Document segment:
>>

# recommend a chipper



## Revturbo977 (Aug 20, 2015)

im looking for a chipper that is on the smaller side ( nothing big enough to tow) to help clean up after tree work. i would probably chip up to 2 inch pieces because i save almost everything for firewood. 

thank you


----------



## Ferguson system (Aug 20, 2015)

Greenmech cs 100 is great for tree work. Small and easy to transport. Place it on a tracked barrow and you've got a handy little unit. 4" capacity. http://www.greenmech.co.uk/products/cs100/


----------



## sawfun (Aug 22, 2015)

I have an MTD that worked well and now have a Bearcat I picked up cheap, it appears better made but I haven't used it yet.


----------



## alderman (Aug 24, 2015)

Years ago I bought a top of the line Troybilt chipper. Although it is well powered I found having the discharge near the ground was inconvenient as it required constant attention to keep cleared.


----------



## Den69RS96 (Sep 24, 2015)

I have a Mackissic 12PT10. The shredder handles 1 inch or smaller branches and the chipper handles up to 3.5 branches. The hammers in the shredder are reversible. I've had mine for about 8 years and I have zero issues with it. If your chipping 2.5 or smaller it will work pretty good for you.

<<

What to work on:
- 1) In the chipper thread, what capacity is given for the Greenmech CS 100?
- 2) Name every chipper brand or model mentioned in the chipper thread.
- 3) Resume the chipper thread from its last sentence.

Raw records:
>>

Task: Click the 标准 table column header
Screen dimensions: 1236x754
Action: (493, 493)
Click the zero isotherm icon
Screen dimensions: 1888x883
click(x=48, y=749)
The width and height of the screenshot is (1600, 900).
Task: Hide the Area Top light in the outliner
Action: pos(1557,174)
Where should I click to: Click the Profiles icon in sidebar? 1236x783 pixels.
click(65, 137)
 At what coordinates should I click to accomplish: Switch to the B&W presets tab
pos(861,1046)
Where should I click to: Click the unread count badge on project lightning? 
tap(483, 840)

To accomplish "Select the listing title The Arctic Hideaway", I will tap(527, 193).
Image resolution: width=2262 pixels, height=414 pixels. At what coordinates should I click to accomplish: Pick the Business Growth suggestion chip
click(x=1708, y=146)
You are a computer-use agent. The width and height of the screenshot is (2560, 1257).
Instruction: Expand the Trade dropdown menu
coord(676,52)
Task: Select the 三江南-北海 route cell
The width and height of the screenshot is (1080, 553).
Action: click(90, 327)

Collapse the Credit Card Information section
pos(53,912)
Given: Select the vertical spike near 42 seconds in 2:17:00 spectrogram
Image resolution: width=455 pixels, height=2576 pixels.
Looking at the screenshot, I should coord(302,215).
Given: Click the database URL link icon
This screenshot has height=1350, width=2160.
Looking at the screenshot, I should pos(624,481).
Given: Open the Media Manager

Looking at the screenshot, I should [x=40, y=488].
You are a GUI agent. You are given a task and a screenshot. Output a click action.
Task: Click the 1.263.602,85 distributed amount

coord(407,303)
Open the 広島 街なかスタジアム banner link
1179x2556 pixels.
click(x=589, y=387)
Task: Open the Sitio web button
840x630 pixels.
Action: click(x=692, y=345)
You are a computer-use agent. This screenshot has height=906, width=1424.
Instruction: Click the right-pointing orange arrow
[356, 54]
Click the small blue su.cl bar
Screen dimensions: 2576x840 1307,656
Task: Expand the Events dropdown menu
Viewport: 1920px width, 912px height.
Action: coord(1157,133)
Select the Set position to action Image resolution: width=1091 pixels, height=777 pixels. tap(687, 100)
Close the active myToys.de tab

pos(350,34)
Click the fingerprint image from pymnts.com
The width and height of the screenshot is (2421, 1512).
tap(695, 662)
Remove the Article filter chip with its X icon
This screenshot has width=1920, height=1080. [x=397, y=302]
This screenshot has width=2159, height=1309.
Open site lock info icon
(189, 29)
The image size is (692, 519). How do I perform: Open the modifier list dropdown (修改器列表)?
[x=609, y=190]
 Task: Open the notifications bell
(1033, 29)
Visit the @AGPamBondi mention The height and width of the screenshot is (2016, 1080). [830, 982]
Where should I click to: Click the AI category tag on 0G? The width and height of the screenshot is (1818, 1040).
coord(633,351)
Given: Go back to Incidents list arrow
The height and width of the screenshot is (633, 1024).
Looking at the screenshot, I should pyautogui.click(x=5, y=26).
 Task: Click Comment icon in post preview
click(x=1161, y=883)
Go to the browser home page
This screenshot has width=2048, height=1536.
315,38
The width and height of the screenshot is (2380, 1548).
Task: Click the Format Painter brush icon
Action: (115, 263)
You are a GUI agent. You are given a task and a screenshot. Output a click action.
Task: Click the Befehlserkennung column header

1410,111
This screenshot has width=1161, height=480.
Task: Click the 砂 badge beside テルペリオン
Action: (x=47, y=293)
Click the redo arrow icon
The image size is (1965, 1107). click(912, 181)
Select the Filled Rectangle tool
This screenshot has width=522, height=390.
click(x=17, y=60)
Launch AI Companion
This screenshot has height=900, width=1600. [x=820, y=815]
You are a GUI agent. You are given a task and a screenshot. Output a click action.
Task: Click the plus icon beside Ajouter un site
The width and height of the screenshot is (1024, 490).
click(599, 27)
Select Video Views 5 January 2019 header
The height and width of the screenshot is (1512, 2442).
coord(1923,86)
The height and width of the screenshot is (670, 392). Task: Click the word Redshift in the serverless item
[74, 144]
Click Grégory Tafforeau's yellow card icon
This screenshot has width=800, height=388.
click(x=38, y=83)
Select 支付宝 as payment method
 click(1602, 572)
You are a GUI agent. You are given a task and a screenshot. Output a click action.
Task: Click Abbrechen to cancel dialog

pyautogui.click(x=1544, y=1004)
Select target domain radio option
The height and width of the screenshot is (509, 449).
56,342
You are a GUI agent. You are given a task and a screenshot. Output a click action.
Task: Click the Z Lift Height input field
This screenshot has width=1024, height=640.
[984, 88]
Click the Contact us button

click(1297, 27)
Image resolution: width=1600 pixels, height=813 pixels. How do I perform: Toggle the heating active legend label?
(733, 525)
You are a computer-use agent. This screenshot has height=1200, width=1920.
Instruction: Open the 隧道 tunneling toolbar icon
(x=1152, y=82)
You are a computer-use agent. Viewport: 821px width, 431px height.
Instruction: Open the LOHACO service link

<<

Answer set:
- 1) 4 inches.

- 2) Greenmech CS 100, MTD, Bearcat, Troybilt, Mackissic 12PT10

- 3)
----------



## blades (Sep 24, 2015)

I have a 20hp power Echo/BearCat chipper shredder 5" capacity ( SC5720) ( and it can do it) looks like a small sized commercial unit. Tall exhaust chute that is directional controllable so you can blow into a box truck or trailer. What it doesn't have and most small units do not, is a crush feed system. it is just gravity feed although once the knives get a hold of the material it pretty much self feeds. ( sometimes ya got to hang on to a 4" or 5" dia. pole to slow it down) It has been a very good unit for me. Simple one bolt removal to open the grinding chambers for clearing should you jam it up ( that's what sold me after the previous unit) or blade replacement.


----------



## blades (Sep 24, 2015)

Hey sawfun go back and read the edits also .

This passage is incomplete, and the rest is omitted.